------ Текст для чтения
60641.fb2
Вообще, пишет в своих воспоминаниях Дурылин, он был как дитя. «Однажды в холодную осень 1918 г., вижу, он, в плаще, худой, старый, тащится по грязи по базарной площади Посада. В обеих руках у него банки.
— Что это вы несете, В. В.?
— Я спасен, — был ответ. — Купил „Магги“ на зиму для всего семейства. Будем сыты.
Обе банки были с кубиками сушеного бульона „Магги“. Я с ужасом глядел на него. Он истратил на бульон все деньги, а „Магги“ был никуда не годен — и вдобавок подделкой»[750].
Другой раз Дурылин его спросил в Сергиевом Посаде, зачем он ездил в Москву, когда ездить туда трудно, недешево и неприятно.
— Я ездил поцеловать руку у Владимира Ивановича Герье. Ведь он мой профессор, — отвечал он. И это была правда. Он был старый студент.
С детства любил Василий Васильевич огонь в печи. В топящийся камин в ту холодную зиму 1918 года он влезал с ногами, с руками, с головой, с трясущейся сивой бороденкой, вспоминает Дурылин. Делалось страшно: вот-вот загорится бороденка, и весь он, сухонький, пахнущий махоркой, сгорит… А он, ежась от нестерпимого холода, лез дальше и дальше в огонь. Приходилось хватать его за сюртучок, за что попало и тащить из огня.
— Безумно люблю камин! — отзывался он, подаваясь назад с удивлением, что его тащат оттуда. Это слово «безумно» у него не сходило с языка: «безумно хочется тепла!», «безумно хочу сметаны!», «безумно хочу щуки!» — и ничего этого не было, не было, не было. Были ужасные, разваливающиеся, колючие лепешки из жмыха.
------------
== Задание ==
Как будет звучать отрывок о Василии Васильевиче на участке от «С детства любил» до «лепешки из жмыха.», если заменить «камин» на «очаг»? Эти данные никак не связаны с текстом.
------ Записанные данные
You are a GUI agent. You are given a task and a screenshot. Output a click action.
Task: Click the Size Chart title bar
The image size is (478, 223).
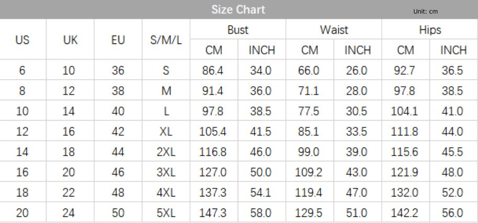tap(239, 9)
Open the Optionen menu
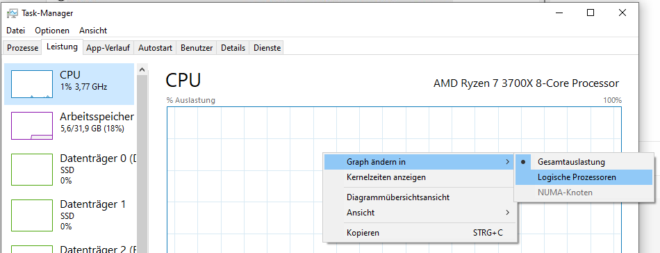 (x=52, y=31)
------------
== Решение задания ==
С детства любил Василий Васильевич огонь в печи. В топящийся очаг в ту холодную зиму 1918 года он влезал с ногами, с руками, с головой, с трясущейся сивой бороденкой, вспоминает Дурылин. Делалось страшно: вот-вот загорится бороденка, и весь он, сухонький, пахнущий махоркой, сгорит… А он, ежась от нестерпимого холода, лез дальше и дальше в огонь. Приходилось хватать его за сюртучок, за что попало и тащить из огня.
— Безумно люблю очаг! — отзывался он, подаваясь назад с удивлением, что его тащат оттуда. Это слово «безумно» у него не сходило с языка: «безумно хочется тепла!», «безумно хочу сметаны!», «безумно хочу щуки!» — и ничего этого не было, не было, не было. Были ужасные, разваливающиеся, колючие лепешки из жмыха.